For the material below, set down exactly the lines between the one containing "Estadística (982, 458)" and the last line, both included, leaving every picture out.

INFORMATION SUPPLIED —
+-------+

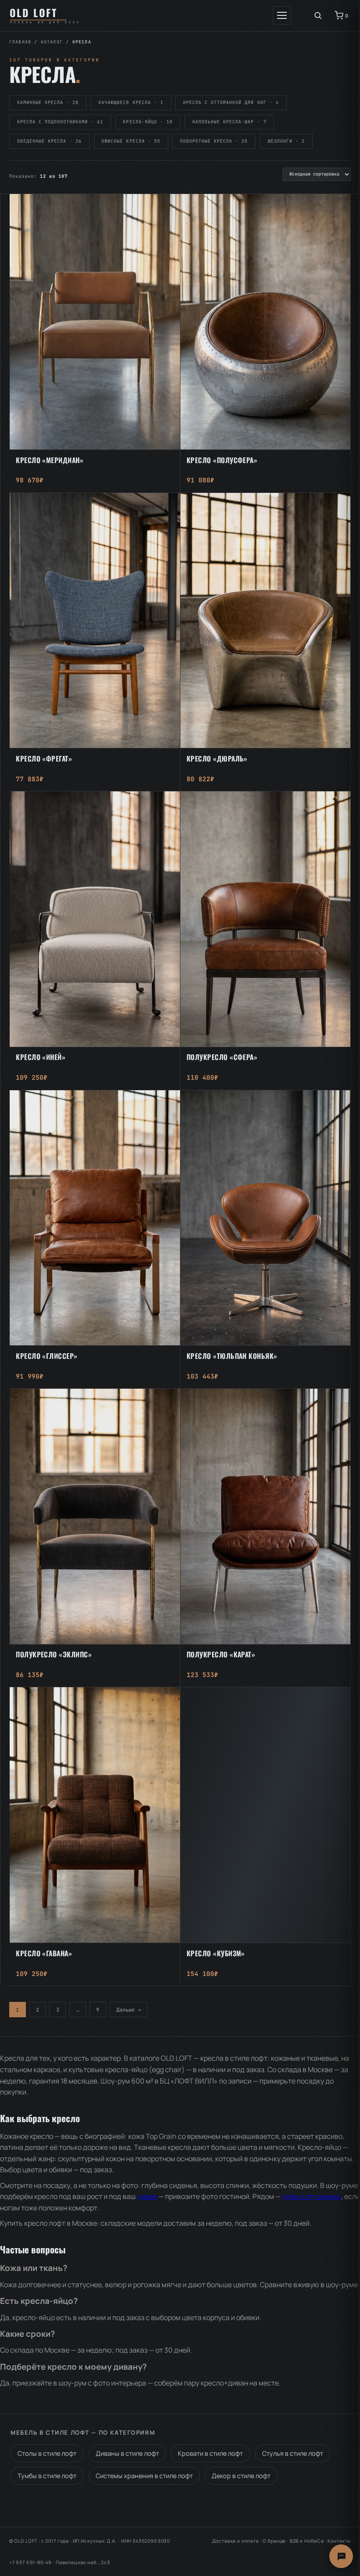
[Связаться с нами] (341, 2556)
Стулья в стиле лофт (292, 2453)
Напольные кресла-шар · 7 (229, 122)
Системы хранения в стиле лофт (144, 2476)
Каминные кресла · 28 (48, 102)
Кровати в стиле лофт (210, 2453)
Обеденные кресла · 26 (49, 141)
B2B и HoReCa (307, 2541)
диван (147, 2196)
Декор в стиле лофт (241, 2476)
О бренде (274, 2541)
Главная (20, 42)
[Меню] (282, 15)
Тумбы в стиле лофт (47, 2476)
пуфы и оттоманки (311, 2196)
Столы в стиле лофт (47, 2453)
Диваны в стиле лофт (127, 2453)
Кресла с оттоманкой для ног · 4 (231, 102)
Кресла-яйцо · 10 (147, 122)
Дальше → (128, 2009)
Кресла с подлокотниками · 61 (60, 122)
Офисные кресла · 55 (130, 141)
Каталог (52, 42)
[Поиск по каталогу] (318, 15)
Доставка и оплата (235, 2541)
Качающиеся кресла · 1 (130, 102)
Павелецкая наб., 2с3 (83, 2562)
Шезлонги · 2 (286, 141)
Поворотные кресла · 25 (214, 141)
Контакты (339, 2541)
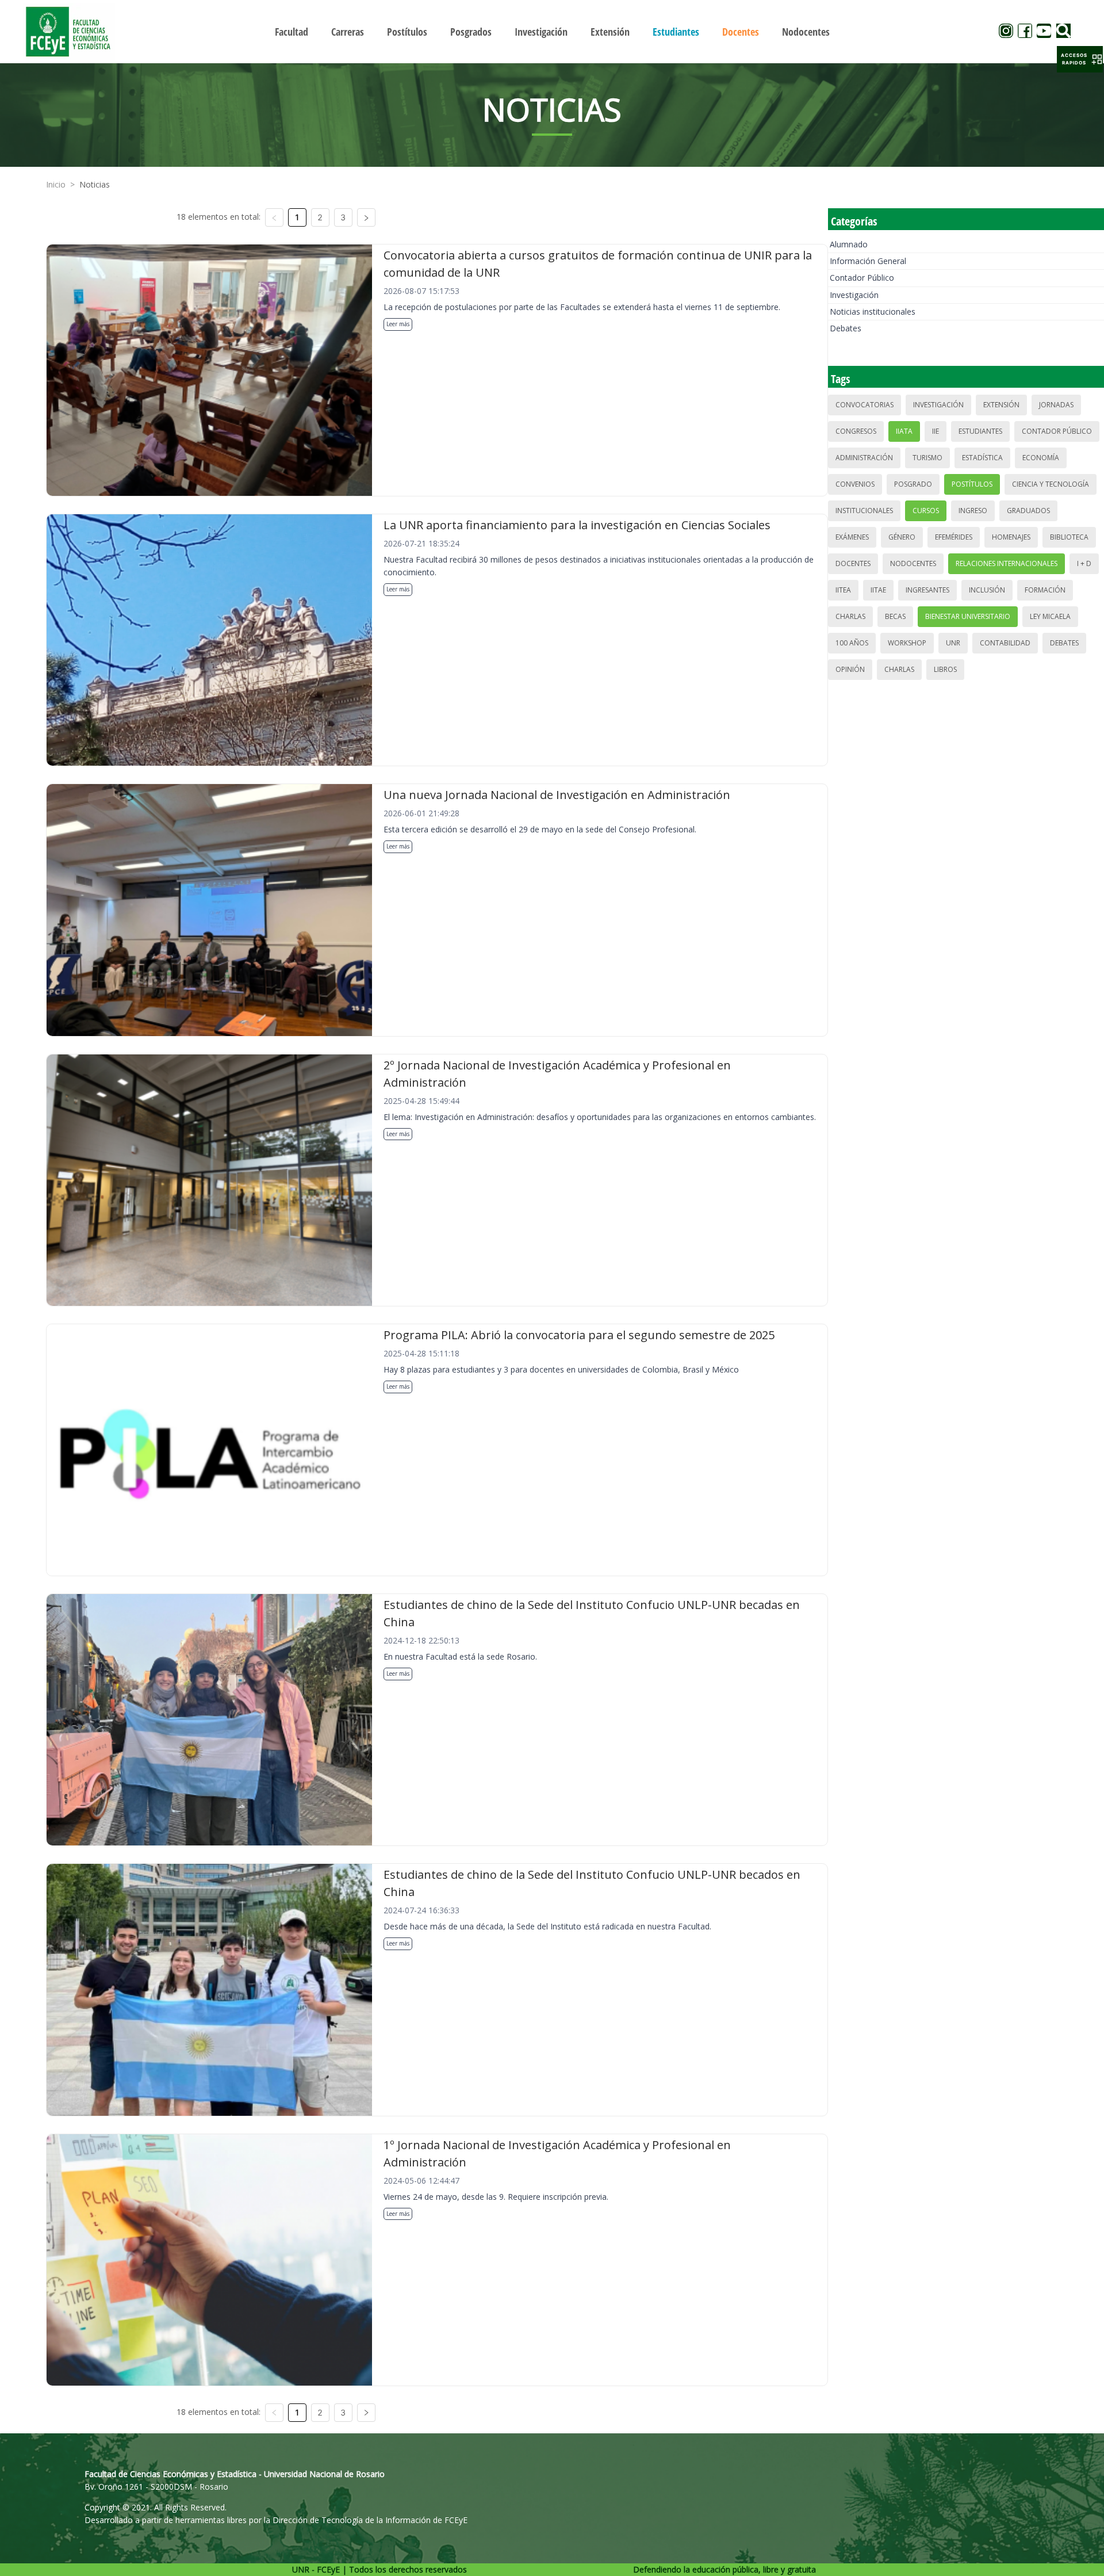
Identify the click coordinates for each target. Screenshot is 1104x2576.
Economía (1040, 458)
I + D (1084, 563)
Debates (845, 328)
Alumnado (849, 244)
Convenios (855, 484)
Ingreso (973, 510)
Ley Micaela (1050, 616)
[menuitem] (291, 31)
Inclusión (987, 590)
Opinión (850, 669)
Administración (864, 458)
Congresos (855, 431)
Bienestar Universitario (967, 616)
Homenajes (1011, 537)
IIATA (904, 431)
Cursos (926, 510)
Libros (945, 669)
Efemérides (953, 537)
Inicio (56, 184)
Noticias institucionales (872, 311)
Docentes (853, 563)
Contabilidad (1005, 643)
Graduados (1028, 510)
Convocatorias (864, 405)
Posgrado (913, 484)
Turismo (927, 458)
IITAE (878, 590)
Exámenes (852, 537)
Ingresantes (927, 590)
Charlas (850, 616)
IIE (935, 431)
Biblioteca (1069, 537)
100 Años (851, 643)
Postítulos (972, 484)
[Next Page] (366, 217)
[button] (1080, 59)
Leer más (397, 324)
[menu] (552, 31)
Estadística (982, 458)
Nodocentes (913, 563)
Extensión (1001, 405)
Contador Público (862, 277)
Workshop (907, 643)
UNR (953, 643)
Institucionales (864, 510)
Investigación (854, 294)
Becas (895, 616)
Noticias (94, 184)
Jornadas (1056, 405)
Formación (1045, 590)
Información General (868, 260)
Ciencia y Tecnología (1050, 484)
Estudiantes (980, 431)
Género (901, 537)
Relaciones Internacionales (1006, 563)
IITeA (843, 590)
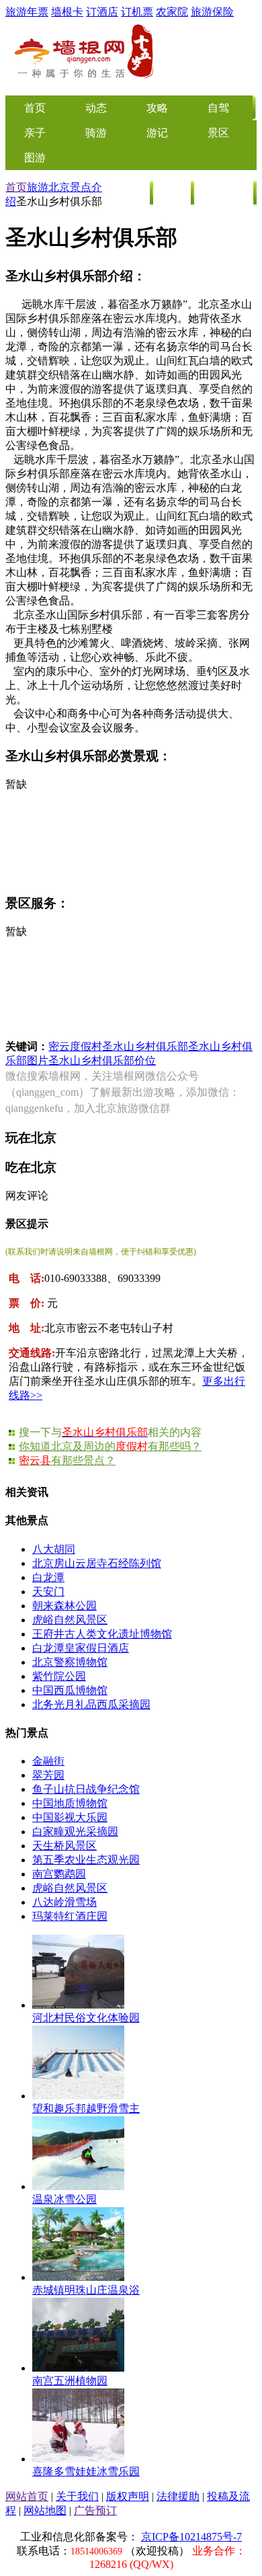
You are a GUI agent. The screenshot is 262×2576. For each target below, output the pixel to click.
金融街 (48, 1761)
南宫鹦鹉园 (59, 1874)
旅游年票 (26, 11)
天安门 (48, 1591)
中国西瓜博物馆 (69, 1690)
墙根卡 (67, 11)
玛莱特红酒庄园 (69, 1916)
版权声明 (127, 2496)
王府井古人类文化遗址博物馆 (102, 1634)
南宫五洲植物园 (69, 2380)
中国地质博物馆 (69, 1803)
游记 (157, 132)
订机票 (137, 11)
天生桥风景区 (64, 1845)
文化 (172, 193)
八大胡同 (53, 1549)
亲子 (35, 132)
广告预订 (95, 2510)
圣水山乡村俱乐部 (145, 1046)
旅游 (37, 187)
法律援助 (178, 2496)
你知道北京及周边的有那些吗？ (110, 1446)
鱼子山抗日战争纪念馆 (86, 1789)
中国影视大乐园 (69, 1817)
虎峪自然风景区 (69, 1619)
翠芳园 (48, 1775)
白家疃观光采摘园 (75, 1831)
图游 (35, 157)
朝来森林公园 (64, 1605)
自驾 (218, 108)
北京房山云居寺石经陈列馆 (96, 1563)
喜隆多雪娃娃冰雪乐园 (86, 2471)
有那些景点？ (67, 1460)
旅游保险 (212, 11)
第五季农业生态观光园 (86, 1859)
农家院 (172, 11)
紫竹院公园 (59, 1676)
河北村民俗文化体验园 (86, 2017)
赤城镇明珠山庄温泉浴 (86, 2290)
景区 (218, 132)
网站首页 (26, 2496)
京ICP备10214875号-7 (191, 2536)
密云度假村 (75, 1046)
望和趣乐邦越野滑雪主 (86, 2108)
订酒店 (102, 11)
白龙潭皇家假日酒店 (80, 1648)
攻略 (157, 108)
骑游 (96, 132)
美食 (131, 193)
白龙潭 (48, 1577)
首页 (16, 187)
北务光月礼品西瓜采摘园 (91, 1704)
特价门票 (224, 193)
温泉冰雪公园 (64, 2199)
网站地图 (45, 2510)
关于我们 (77, 2496)
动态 (96, 108)
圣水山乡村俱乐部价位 (102, 1060)
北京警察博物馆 (69, 1662)
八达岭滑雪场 (64, 1902)
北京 (59, 187)
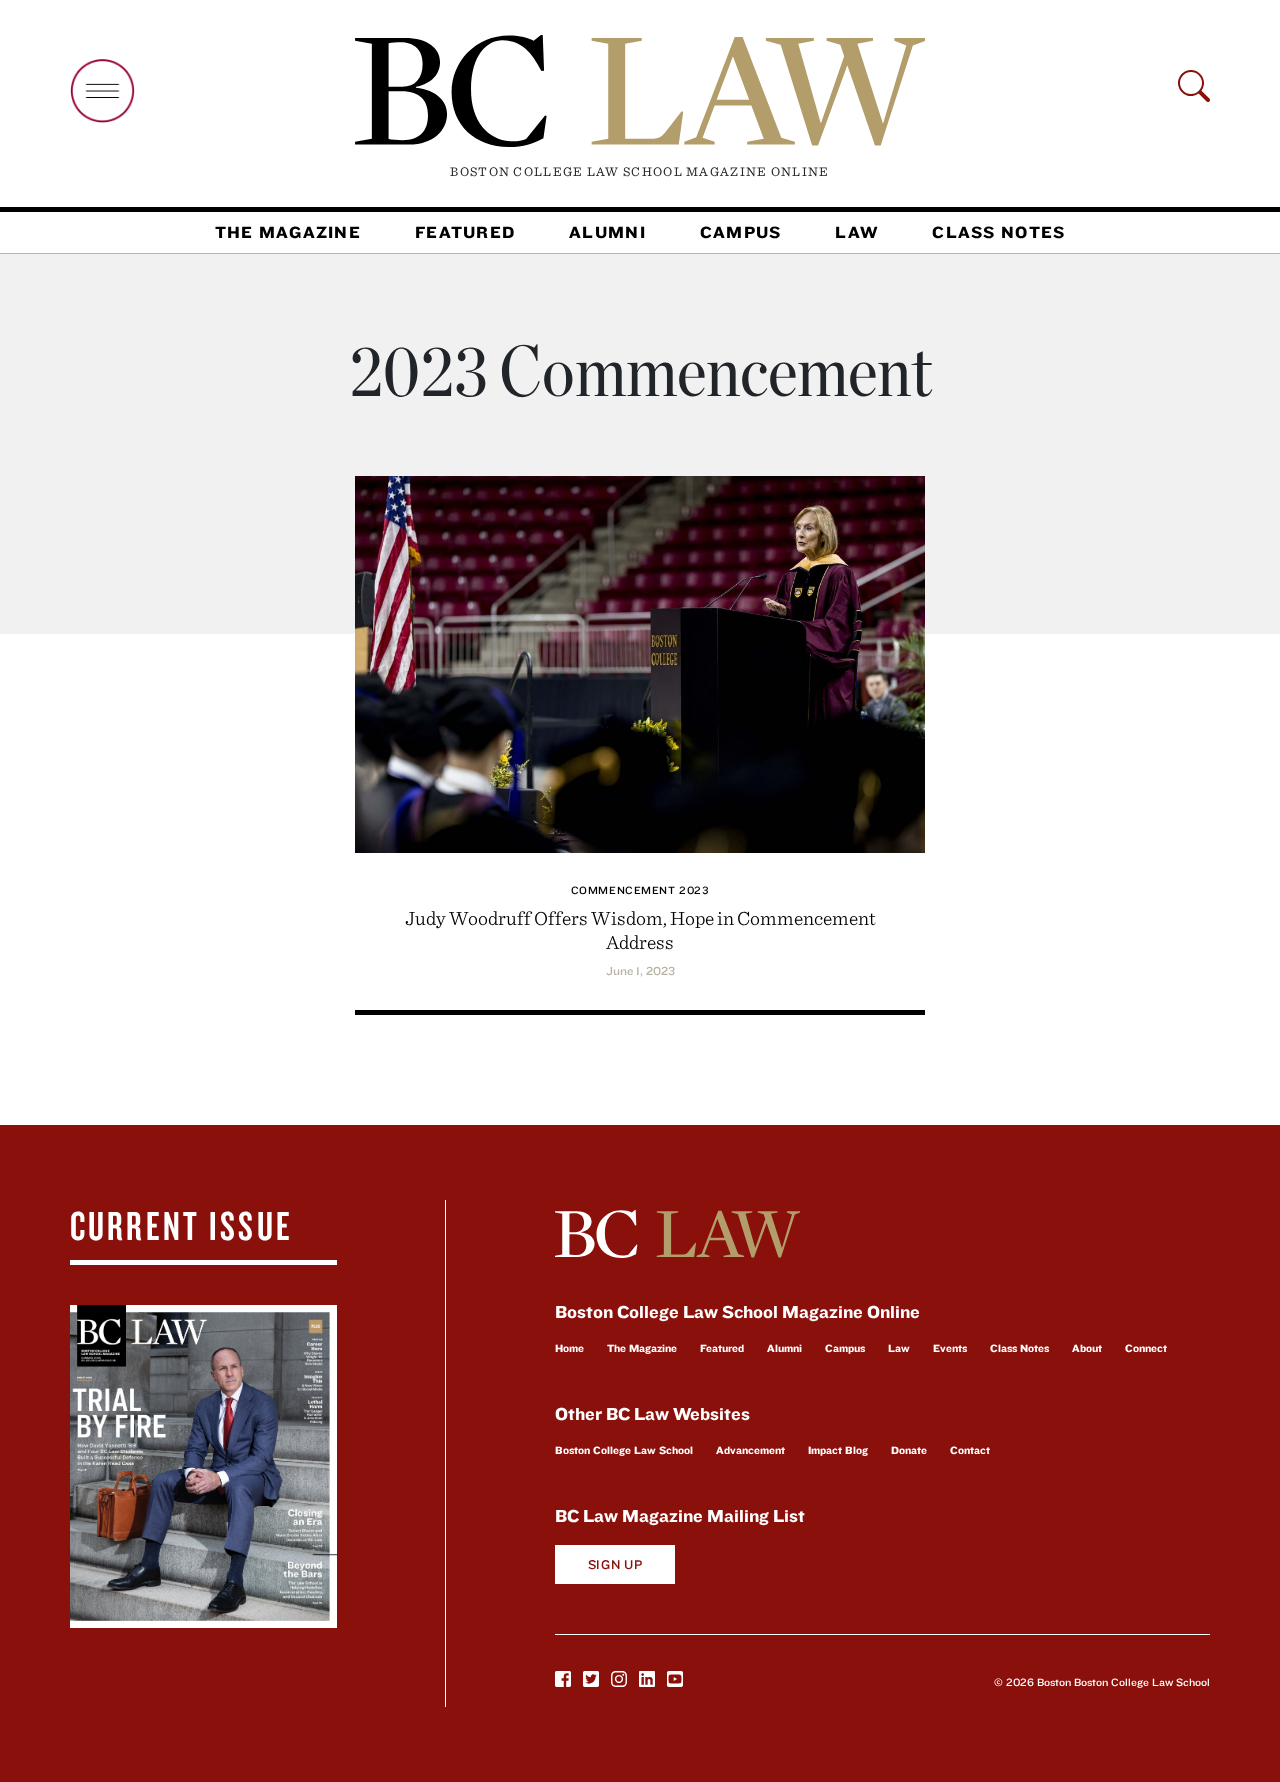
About (1087, 1348)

+-------+

PROBLEM SOLUTION —
Estadística (982, 458)
Nodocentes (913, 563)
Extensión (1001, 405)
Contador Público (862, 277)
Workshop (907, 643)
UNR (953, 643)
Institucionales (864, 510)
Investigación (854, 294)
Becas (895, 616)
Noticias (94, 184)
Jornadas (1056, 405)
Formación (1045, 590)
Información General (868, 260)
Ciencia y Tecnología (1050, 484)
Estudiantes (980, 431)
Género (901, 537)
Relaciones Internacionales (1006, 563)
IITeA (843, 590)
You are a GUI agent. The screenshot is 262×2576. For each target below, output the pixel to click.
金融街 (48, 1761)
南宫鹦鹉园 (59, 1874)
旅游年票 (26, 11)
天安门 (48, 1591)
中国西瓜博物馆 (69, 1690)
墙根卡 (67, 11)
玛莱特红酒庄园 (69, 1916)
版权声明 (127, 2496)
王府井古人类文化遗址博物馆 (102, 1634)
南宫五洲植物园 (69, 2380)
中国地质博物馆 (69, 1803)
游记 (157, 132)
订机票 (137, 11)
天生桥风景区 (64, 1845)
文化 (172, 193)
八大胡同 (53, 1549)
亲子 (35, 132)
广告预订 (95, 2510)
圣水山乡村俱乐部 (145, 1046)
旅游 (37, 187)
法律援助 (178, 2496)
你知道北京及周边的有那些吗？ (110, 1446)
鱼子山抗日战争纪念馆 (86, 1789)
中国影视大乐园 (69, 1817)
虎峪自然风景区 (69, 1619)
翠芳园 (48, 1775)
白家疃观光采摘园 (75, 1831)
图游 (35, 157)
朝来森林公园 (64, 1605)
自驾 (218, 108)
北京房山云居寺石经陈列馆 (96, 1563)
喜隆多雪娃娃冰雪乐园 (86, 2471)
有那些景点？ (67, 1460)
旅游保险 (212, 11)
第五季农业生态观光园 (86, 1859)
农家院 (172, 11)
紫竹院公园 (59, 1676)
河北村民俗文化体验园 (86, 2017)
赤城镇明珠山庄温泉浴 (86, 2290)
景区 (218, 132)
网站首页 (26, 2496)
京ICP备10214875号-7 (191, 2536)
密云度假村 (75, 1046)
望和趣乐邦越野滑雪主 (86, 2108)
订酒店 (102, 11)
白龙潭皇家假日酒店 (80, 1648)
攻略 (157, 108)
骑游 (96, 132)
美食 (131, 193)
白龙潭 (48, 1577)
首页 (16, 187)
北务光月礼品西瓜采摘园 (91, 1704)
特价门票 (224, 193)
温泉冰雪公园 (64, 2199)
网站地图 (45, 2510)
关于我们 (77, 2496)
动态 (96, 108)
圣水山乡村俱乐部价位 (102, 1060)
北京警察博物馆 (69, 1662)
八达岭滑雪场 (64, 1902)
北京 (59, 187)
About (1087, 1348)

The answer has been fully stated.